In his presentation at the MoneyWeek conference a few weeks ago, Terry Smith pointed out that the average fund manager turns over 80% of their portfolio every year, and the average holding time for a share has fallen from seven years in the 1940s to seven months now.
That’s a problem: if most of the people in the market are not investors, but speculative traders, how can we expect responsible capitalism (in which long-term shareholders hold the short termism of management to account) to take hold?
All sorts of suggestions have been put forward to deal with this problem. Some are negative and legislative – think the financial transactions tax, which is supposed to put a little grit in the wheels of smooth trading. But some are more positive.
There has, for example, been some support behind the idea of allowing companies to offer stepped dividends depending on investor holding periods – so the longer you hold, the higher your annual dividend.
But none of these positive ideas have yet taken off. Why?

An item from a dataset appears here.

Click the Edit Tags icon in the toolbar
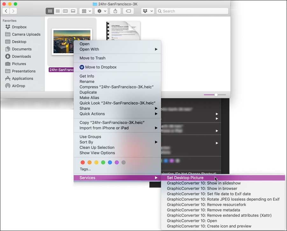pos(128,11)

When I have asked in the past, I have been told that there are regulatory problems with differentiating between shareholders in this way.
Enter TSB. Lloyds Banking Group has just announced that it is to sell 25% of TSB with the offer taking place next month.
But here’s the interesting bit: Lloyds is planning to encourage retail investors to hang on to their shares by offering them one free share for every 20 shares they buy and hold for one year (subject to some terms and conditions that will be in the prospectus we haven’t yet seen).
It seems like a good idea in essence (and perhaps those regulatory problems don’t exist if the differentiation between shareholders is enshrined in the initial public offering (IPO) prospectus).
But, if the offer excludes – as it seems to – institutional investors, isn’t it also a little discriminatory?
Given that it is the big institutions that we want to be long-term holders (they are the ones with the actual power to demand good corporate governance), why put in place a system that only encourages retail investors to stay in (and presumably dilutes the holdings of the institutional investors along the way)?